The order forms part of a wider package disclosed by Songfa Ceramics,
the parent company of the Dalian-based shipbuilder, covering 15 VLCCs of
306,000 dwt. The total contract value for the batch is put at between $1.7bn
and $2bn.
Marinakis-linked entities are taking 11 of the ships, with the remaining
four going to an undisclosed European owner. Based on prevailing market
pricing, the Capital portion of the deal is estimated at around $1.4bn.
The vessels are understood to be contracted through
single-ship companies under the Capital Ship Management umbrella.
VLCCs have emerged as the favoured play in the
current newbuilding cycle. Owners have been drawn by firm charter rates, a
steadily ageing global fleet and a wave of secondhand buying earlier in the
cycle, including Sinokor Maritime’s large-scale acquisitions in the sector.
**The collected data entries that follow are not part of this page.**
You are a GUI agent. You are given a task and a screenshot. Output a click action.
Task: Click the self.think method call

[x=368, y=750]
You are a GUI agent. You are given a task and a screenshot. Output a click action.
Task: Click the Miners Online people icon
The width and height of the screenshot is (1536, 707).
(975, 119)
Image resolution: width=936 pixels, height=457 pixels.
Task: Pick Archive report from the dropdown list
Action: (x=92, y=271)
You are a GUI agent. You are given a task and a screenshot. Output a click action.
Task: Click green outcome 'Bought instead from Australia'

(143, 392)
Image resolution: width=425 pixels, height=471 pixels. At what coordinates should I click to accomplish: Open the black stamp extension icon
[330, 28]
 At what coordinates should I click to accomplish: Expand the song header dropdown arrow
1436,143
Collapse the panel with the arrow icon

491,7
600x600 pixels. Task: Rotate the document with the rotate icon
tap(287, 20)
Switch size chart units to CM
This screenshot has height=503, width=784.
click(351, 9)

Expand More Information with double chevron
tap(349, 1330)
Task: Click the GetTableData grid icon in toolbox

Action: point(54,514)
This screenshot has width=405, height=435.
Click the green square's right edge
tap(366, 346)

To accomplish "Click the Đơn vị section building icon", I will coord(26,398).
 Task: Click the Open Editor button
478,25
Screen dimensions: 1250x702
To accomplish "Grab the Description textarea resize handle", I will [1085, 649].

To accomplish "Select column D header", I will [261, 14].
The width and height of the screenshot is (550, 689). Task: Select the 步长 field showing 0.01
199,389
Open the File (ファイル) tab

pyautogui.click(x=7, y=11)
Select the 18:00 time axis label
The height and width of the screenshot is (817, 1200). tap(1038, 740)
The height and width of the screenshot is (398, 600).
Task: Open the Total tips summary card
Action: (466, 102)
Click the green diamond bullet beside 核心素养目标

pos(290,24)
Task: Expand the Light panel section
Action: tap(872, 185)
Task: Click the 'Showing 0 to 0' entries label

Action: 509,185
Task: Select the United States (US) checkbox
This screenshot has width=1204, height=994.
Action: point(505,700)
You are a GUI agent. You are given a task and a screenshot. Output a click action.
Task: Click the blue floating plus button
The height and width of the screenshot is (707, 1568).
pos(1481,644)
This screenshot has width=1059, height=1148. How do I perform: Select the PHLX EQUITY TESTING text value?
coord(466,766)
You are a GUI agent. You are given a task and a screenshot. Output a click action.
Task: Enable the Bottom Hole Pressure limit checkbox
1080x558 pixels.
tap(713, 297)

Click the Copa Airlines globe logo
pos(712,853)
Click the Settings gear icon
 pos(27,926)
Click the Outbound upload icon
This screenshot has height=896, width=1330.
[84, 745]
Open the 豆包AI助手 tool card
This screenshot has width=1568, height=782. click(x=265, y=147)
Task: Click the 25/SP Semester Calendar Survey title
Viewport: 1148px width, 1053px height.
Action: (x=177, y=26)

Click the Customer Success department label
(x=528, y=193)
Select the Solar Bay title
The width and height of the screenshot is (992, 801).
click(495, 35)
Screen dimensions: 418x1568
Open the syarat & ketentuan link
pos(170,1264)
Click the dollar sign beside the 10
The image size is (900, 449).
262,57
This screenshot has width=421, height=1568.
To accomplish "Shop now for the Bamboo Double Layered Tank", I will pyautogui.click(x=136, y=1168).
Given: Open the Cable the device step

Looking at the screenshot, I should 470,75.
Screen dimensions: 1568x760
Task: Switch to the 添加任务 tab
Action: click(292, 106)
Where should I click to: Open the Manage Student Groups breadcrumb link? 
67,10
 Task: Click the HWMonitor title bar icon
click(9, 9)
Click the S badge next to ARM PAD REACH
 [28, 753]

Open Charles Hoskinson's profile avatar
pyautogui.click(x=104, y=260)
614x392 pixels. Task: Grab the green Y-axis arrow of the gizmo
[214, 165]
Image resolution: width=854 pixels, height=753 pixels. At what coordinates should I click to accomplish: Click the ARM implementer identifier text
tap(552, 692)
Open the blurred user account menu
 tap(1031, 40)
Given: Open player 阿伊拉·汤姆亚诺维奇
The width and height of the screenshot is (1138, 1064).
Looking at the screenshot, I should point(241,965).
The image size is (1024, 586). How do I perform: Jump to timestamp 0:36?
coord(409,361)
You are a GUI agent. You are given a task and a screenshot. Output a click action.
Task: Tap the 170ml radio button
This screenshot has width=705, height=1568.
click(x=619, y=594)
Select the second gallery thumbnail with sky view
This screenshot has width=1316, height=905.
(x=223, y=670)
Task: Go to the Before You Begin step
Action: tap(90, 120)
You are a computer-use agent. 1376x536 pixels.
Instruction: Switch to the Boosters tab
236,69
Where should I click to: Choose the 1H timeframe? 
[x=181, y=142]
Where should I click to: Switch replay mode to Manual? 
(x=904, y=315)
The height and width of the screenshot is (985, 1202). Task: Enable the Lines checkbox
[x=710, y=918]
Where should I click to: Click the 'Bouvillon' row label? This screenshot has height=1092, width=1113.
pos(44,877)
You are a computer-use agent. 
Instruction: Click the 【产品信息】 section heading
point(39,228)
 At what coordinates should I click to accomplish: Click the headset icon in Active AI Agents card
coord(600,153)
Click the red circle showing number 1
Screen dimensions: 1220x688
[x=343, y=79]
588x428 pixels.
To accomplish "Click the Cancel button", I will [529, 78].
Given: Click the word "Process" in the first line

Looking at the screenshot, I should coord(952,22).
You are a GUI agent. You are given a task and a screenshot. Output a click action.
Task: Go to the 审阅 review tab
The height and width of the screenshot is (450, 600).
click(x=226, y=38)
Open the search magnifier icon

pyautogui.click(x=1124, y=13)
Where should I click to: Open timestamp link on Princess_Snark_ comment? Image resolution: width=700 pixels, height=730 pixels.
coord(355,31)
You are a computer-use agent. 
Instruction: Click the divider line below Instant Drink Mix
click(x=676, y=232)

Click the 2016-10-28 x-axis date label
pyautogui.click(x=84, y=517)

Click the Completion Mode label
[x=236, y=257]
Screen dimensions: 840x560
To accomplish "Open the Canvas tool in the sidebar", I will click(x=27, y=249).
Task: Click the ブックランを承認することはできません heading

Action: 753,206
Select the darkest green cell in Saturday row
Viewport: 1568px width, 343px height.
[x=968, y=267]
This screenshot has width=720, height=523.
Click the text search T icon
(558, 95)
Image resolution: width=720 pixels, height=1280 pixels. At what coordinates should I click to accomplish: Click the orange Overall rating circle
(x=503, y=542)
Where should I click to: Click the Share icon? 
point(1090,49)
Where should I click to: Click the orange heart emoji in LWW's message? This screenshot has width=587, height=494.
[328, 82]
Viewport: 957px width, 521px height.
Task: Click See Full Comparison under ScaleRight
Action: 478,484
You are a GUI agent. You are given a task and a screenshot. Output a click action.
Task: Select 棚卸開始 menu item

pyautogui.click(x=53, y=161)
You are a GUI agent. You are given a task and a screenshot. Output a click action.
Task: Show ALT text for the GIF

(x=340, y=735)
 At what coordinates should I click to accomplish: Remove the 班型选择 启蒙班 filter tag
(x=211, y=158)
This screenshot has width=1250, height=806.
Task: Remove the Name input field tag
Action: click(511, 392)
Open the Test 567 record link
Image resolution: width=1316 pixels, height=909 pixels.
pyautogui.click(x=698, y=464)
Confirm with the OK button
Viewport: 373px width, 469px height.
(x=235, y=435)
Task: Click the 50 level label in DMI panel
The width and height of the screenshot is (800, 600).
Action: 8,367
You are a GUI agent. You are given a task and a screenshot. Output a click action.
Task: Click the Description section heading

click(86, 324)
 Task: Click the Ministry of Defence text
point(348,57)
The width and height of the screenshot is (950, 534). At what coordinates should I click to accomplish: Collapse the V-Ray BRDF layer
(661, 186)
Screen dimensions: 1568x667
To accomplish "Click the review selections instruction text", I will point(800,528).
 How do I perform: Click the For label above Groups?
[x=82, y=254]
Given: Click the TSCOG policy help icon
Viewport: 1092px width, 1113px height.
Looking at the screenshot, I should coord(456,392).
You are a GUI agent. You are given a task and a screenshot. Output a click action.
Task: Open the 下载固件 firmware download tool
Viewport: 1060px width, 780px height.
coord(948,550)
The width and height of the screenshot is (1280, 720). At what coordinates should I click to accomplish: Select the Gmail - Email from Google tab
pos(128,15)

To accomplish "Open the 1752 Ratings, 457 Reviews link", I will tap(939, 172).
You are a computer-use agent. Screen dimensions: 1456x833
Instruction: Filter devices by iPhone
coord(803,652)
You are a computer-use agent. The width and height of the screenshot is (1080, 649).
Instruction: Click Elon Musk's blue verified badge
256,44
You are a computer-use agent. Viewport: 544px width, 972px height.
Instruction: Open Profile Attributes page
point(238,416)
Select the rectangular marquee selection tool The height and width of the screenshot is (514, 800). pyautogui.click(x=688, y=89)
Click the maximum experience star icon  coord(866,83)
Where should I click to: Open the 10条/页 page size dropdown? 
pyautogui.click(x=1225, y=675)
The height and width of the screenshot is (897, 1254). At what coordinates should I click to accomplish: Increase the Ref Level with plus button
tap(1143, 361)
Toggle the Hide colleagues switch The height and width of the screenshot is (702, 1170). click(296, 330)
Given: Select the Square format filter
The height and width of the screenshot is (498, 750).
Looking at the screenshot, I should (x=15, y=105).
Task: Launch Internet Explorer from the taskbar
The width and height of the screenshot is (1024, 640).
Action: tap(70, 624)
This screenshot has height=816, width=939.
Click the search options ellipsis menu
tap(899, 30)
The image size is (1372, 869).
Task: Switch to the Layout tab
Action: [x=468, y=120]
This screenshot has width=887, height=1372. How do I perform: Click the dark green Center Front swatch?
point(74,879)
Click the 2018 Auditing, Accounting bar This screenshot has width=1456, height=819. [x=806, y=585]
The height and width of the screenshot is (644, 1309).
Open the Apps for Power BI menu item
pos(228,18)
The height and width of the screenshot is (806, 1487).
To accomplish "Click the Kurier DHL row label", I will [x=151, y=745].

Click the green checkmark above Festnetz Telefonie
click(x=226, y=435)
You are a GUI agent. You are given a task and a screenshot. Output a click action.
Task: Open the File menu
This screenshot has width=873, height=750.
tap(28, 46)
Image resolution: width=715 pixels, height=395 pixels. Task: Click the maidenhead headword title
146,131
For Capital, the latest contracts mark a return to Hengli, where the
group already has VLCCs under construction and further strengthens the yard’s
growing position as a go-to builder for Greek tanker owners.
The order also adds to Capital’s already sizeable pipeline across
tankers, gas carriers and containerships. Marinakis’ group has remained one of
the most active Greek players in the newbuilding market, continuing to commit
to large, modern tonnage across multiple segments. With deliveries stretching into the latter
part of the decade, the 11-ship VLCC order signals Capital’s confidence in
longer-term crude trade fundamentals — and keeps Hengli firmly in the spotlight
as Chinese yards tighten their grip on the supertanker orderbook.